Le supplice de la vérité





Ceci est une histoire vraie. D’ailleurs, puisque c’est moi qui vous la raconte, vous avez encore plus d’intérêt à y croire. Pourquoi vous mentirais-je ? Que me rapporterait une si vile initiative ? L’histoire se passe à Port-au-Prince, en l’an X de notre ère - L’ère chrétienne était déjà abolie. Ce que je vous rapporte là, est écrit noir sur blanc, page 6/dossier 117-cc/classé/an X.

Le procès-verbal n’a pas pu rester à l’état d’origine (il est vieux de plus de 500 ans), mais on peut quand-même - avec une loupe et une torche - arriver à déchiffrer ce qui a été griffonné dessus. L’entête, complètement détruite, on arrive seulement à lire au-Prince, année X. Mais, je vous jure, l’histoire est vraie. Elle m’a été racontée par une personne très respectée dont je m’abstiens de dévoiler le nom. Il lui a fallu une lampe et une torche pour la lire. Je vous la rapporte telle quelle. Alors, point n’est besoin de vous redire que c’est la vérité pure et dure.

Quatre hommes étaient attendus au tribunal de conversion* de Port-au-Prince, m’a rapporté ma source, qui est l’actuel secrétaire des archives au tribunal. Le gouvernement de l’époque ne supportait guère le faux. Ils étaient tous accusés d'un quelconque faux, sans doute. Il était tombé sur ce document, visiblement une feuille de papier 8’’/11, blanche à l’origine, un jour qu’il était en train de recycler les vieux dossiers du bureau des archives. C’est lui qui l’a classé à la page 16 du dossier 117, section cc, de l’année X, c’est ce qu’il m’a dit en tout cas, et puisque c’est une personne digne de confiance, je le crois sur parole. De ces quatre hommes, seulement trois étaient présents : Le politicien, l’imposteur et le profane. Le prestidigitateur avait certainement trouvé un moyen de contourner l’attention des gardiens du tribunal. Personne ne remarqua son absence et tout le monde croyait qu’il était là, mais en fait, personne ne put prouver son absence, encore moins sa présence. Il n’était pas là, mais formellement on ne put pas dire qu’il était absent non plus. Les deux cases (présent et absent) ont toutes deux été cochées et une annotation similaire à l'explication précédente a été faite dans la marge gauche de la page.

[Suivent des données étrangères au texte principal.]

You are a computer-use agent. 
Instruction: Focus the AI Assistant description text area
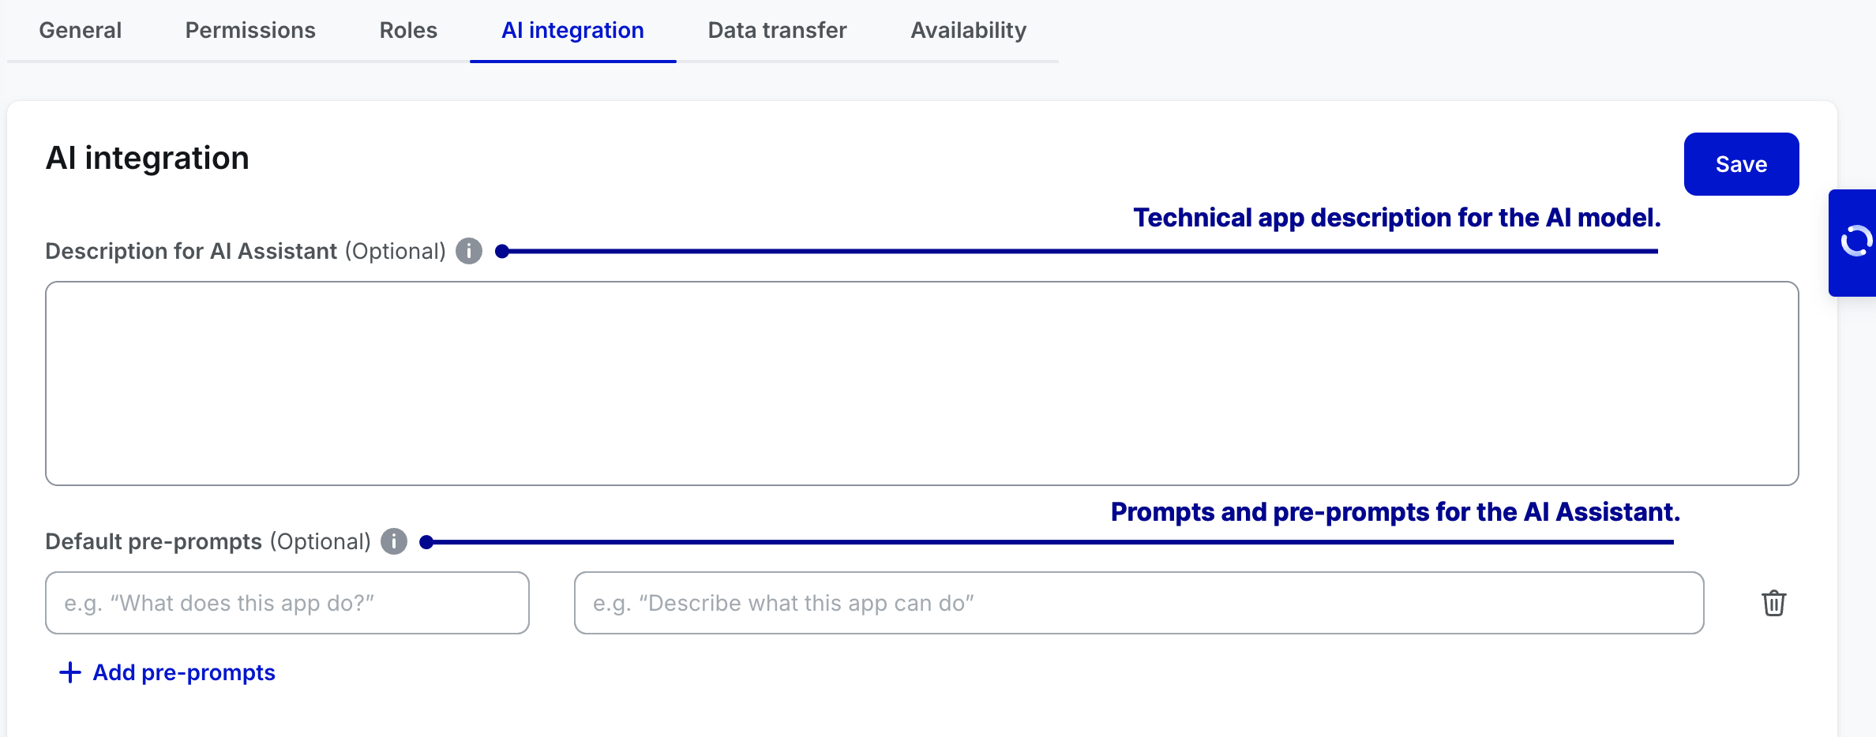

On faillit ne pas avoir remarqué l’imposteur et certainement, vous savez pourquoi. Le politicien, lui, arborait son air hautain habituel. Il était en smoking et lançait ses promesses aux deux côtés de l’allée de la grande salle. Le profane, là, arrogant, lançant sa science à tout bout de champ : « Ces vieux vestes indiens, il est frais, comme un hareng ! (sic)», fit-il. Assurément, il parlait du politicien qui montait alors sur l’estrade. Mon ami, le secrétaire des archives ne pouvait retenir son rire lorsqu’il me racontait ce passage.

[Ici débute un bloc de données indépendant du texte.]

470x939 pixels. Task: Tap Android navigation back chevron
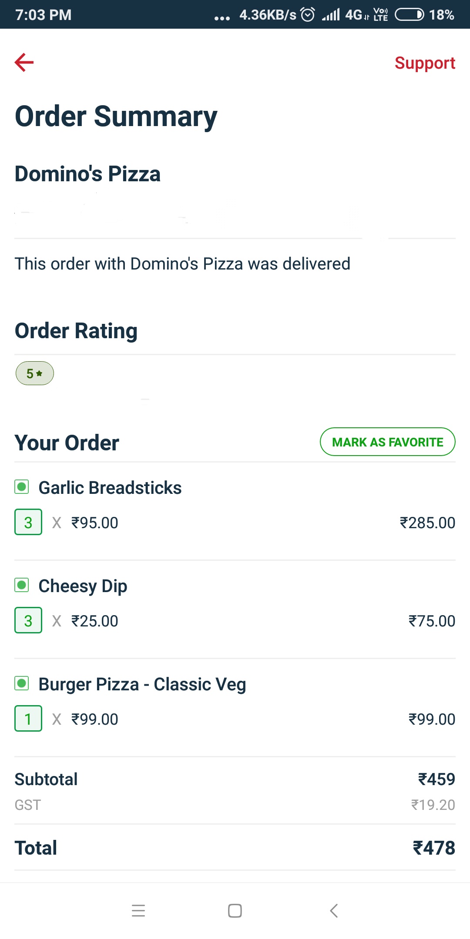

Certains pourraient se demander de quoi le profane était-il reproché. En effet, pour un profane, il était bavard, trop bavard. Il connaissait tout, partageait son opinion sur tout. D’aucuns dirent que certainement, il y eut deux imposteurs à la barre, ce jour-là. Ces derniers propos sont notés parmi les commentaires au verso de la feuille, certainement par les jurés. Les commentaires étaient paradoxalement plus visibles, souligna mon ami l'archiviste.

Le juge prononça ainsi la sentence : « Supplice de la vérité pour les trois accusés ! », que mon ami, prenant cette posture rectiligne habituelle des juges, prononça dans une voix nasillarde.

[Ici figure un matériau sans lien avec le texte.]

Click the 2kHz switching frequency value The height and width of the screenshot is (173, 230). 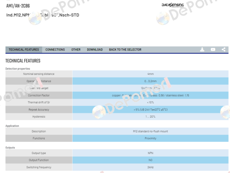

Aucune description de l'audience n'a été faite dans le procès-verbal, malheureusement regrettait mon ami le secrétaire*.

Seul l’imposteur purgea sa peine, il prit un chapeau d’avocat qu'il arbora ad vitam aeternam.

Le politicien alla en appel et exigea la peine capitale à la place.

Le profane fut envoyé à l’asile. Son trouble : il ne pouvait discerner le vrai du faux et faisait trop confiance à son instinct pour déverser ses propos. Le dossier rapporte qu’il fut assigné à lire 10 pages par jour. Personne ne sait s’il eut recouvré la santé de même que personne ne sait ce qu’est devenu le prestidigitateur…


  1. On disait "de correction" dans l'ère chrétienne.
  2. La même personne. Il est secrétaire des archives, donc secrétaire et archiviste. Il en occupe la double fonction.